:: WHAT IS REQUIRED ::
With pictures omitted, output the records below exactly as they appear.

:: SUPPLIED MATERIAL ::
== Segment start ==
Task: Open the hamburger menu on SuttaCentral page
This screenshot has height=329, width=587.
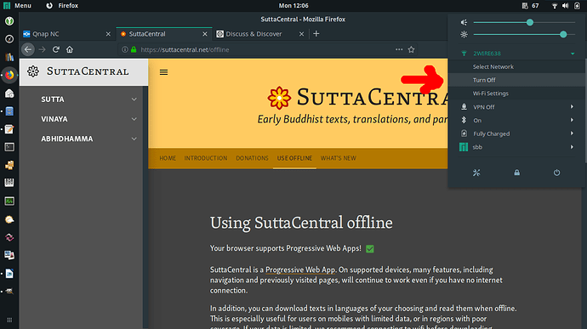Action: (163, 72)
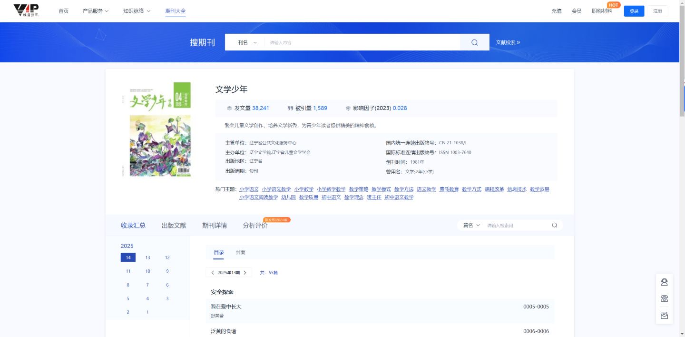The width and height of the screenshot is (685, 337).
Task: Switch to the 出版文献 tab
Action: tap(174, 226)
== Segment end ==
:: ANSWER BOX ::
Task: Open the hamburger menu on SuttaCentral page
This screenshot has height=329, width=587.
Action: (163, 72)
The width and height of the screenshot is (685, 337).
Task: Switch to the 出版文献 tab
Action: tap(174, 226)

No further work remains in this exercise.